■ Task item ■
From the line with "Expand chevron next to Map & Directions" to the final line of the data below, please write out every line exactly, with no pictures.

■ Data to examine ■

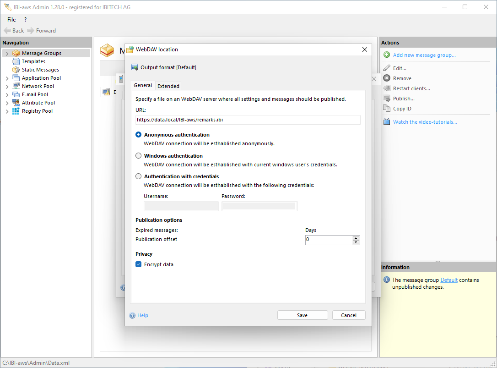Increase the Publication offset days value

pos(356,238)

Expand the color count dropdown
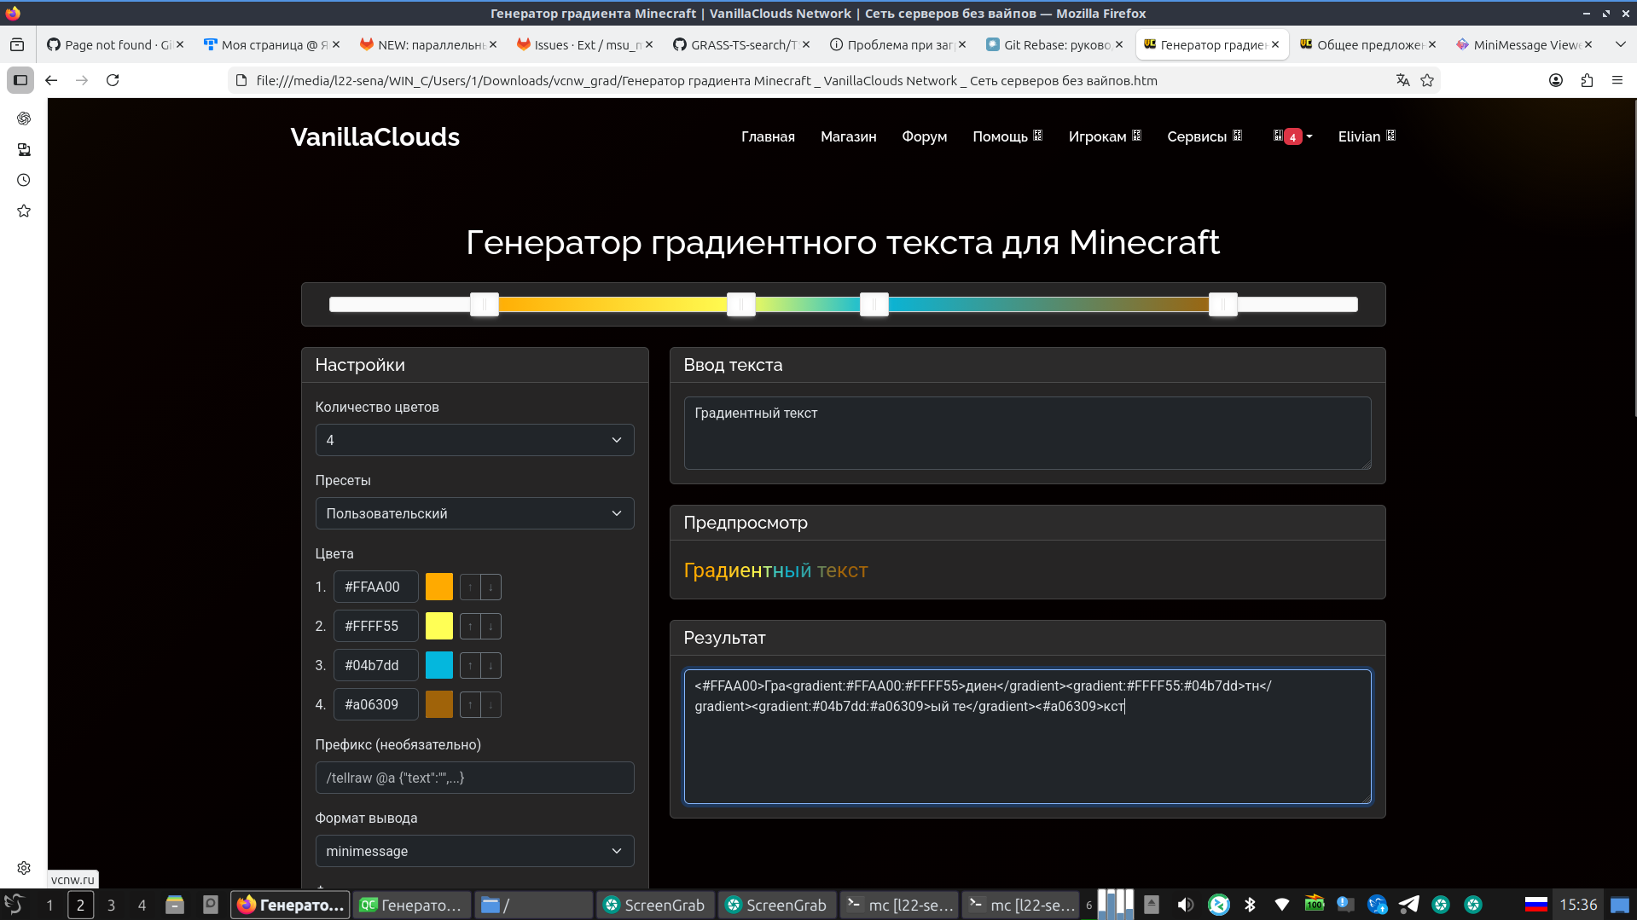tap(474, 440)
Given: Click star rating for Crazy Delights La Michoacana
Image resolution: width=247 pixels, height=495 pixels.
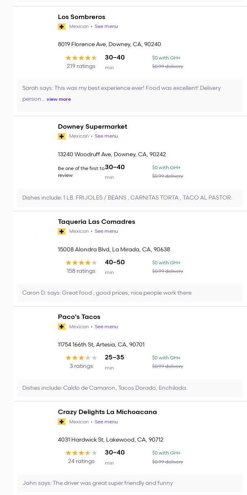Looking at the screenshot, I should click(x=81, y=453).
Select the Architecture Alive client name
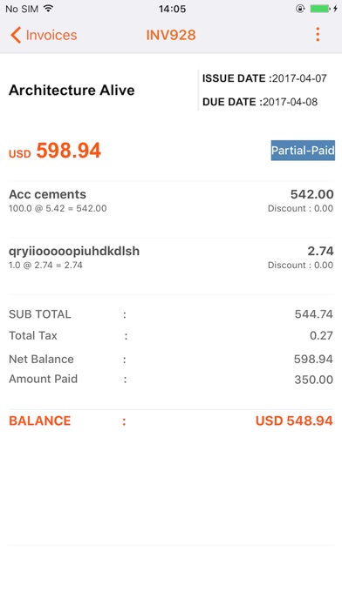Image resolution: width=342 pixels, height=606 pixels. pos(72,90)
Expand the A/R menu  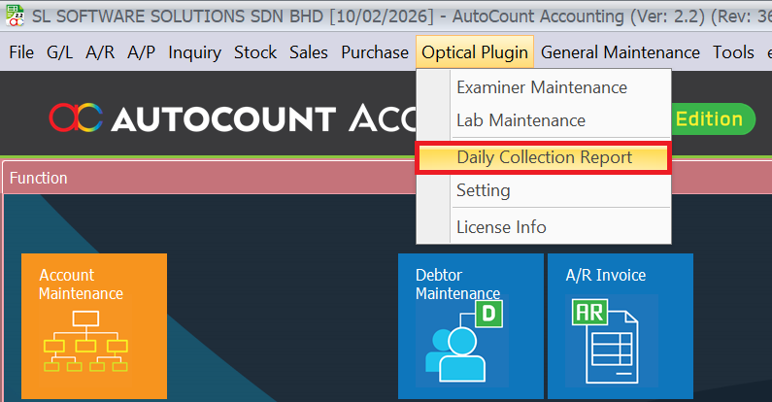point(100,52)
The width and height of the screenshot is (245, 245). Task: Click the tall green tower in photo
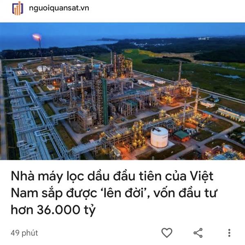tap(105, 101)
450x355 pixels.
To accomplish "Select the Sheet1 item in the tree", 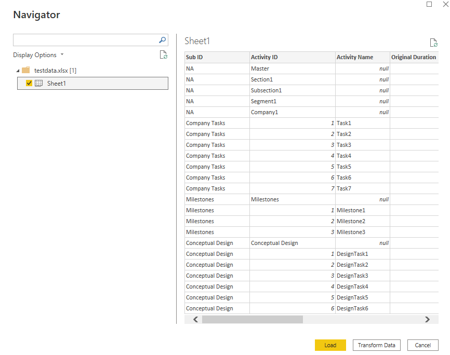I will click(57, 83).
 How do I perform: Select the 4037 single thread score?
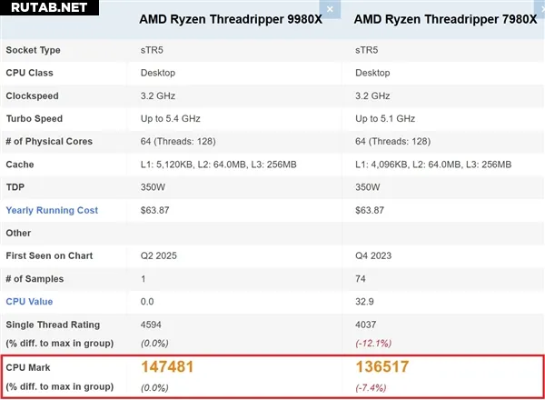[x=366, y=325]
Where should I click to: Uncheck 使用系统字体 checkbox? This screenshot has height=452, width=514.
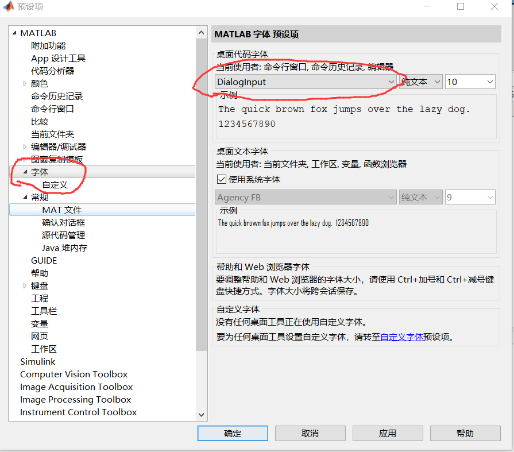(222, 179)
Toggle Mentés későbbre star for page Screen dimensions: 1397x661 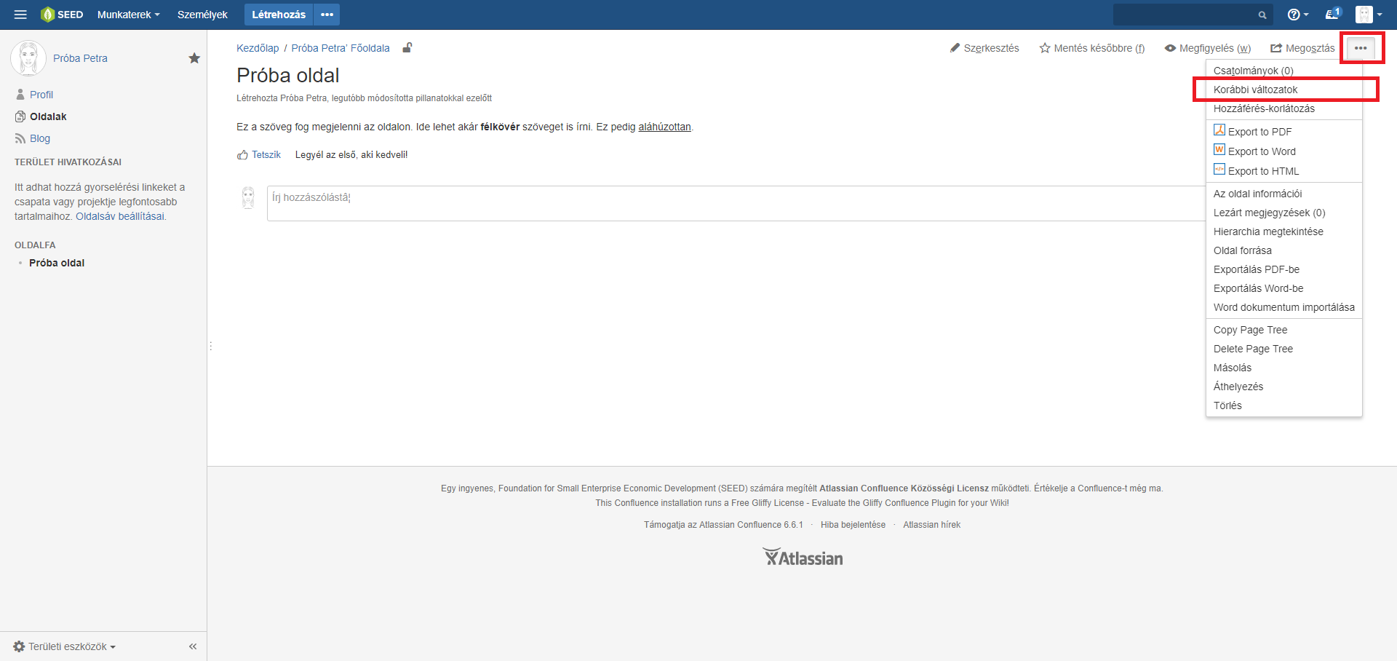point(1091,48)
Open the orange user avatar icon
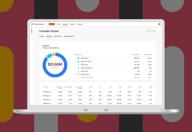 [x=159, y=24]
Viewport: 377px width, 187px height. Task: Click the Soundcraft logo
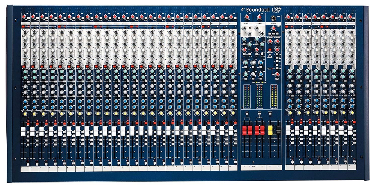(x=256, y=9)
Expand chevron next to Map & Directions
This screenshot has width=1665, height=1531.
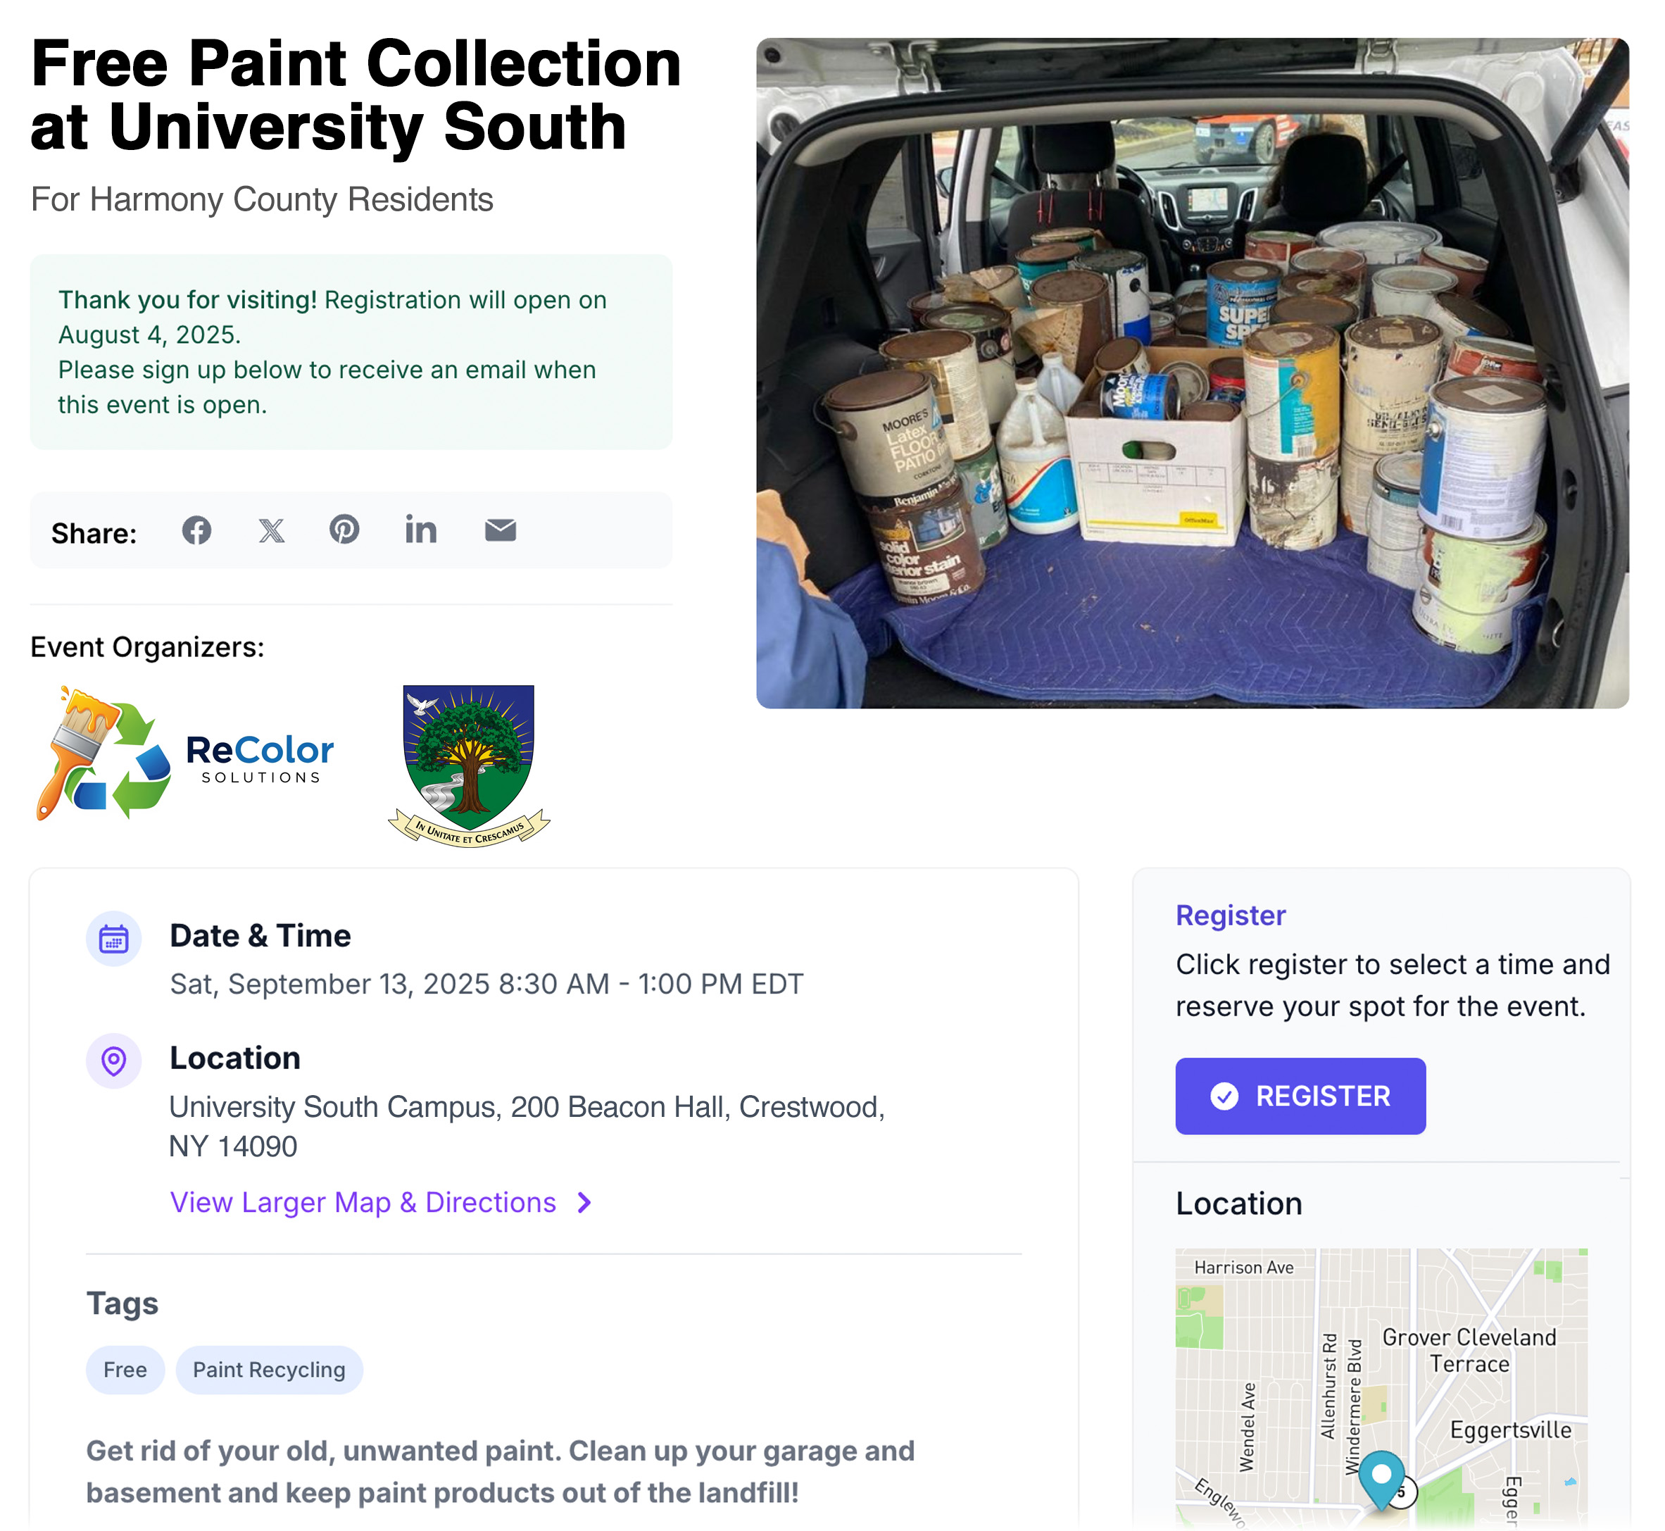tap(585, 1203)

■ Output of the exercise ■
Expand chevron next to Map & Directions
This screenshot has width=1665, height=1531.
tap(585, 1203)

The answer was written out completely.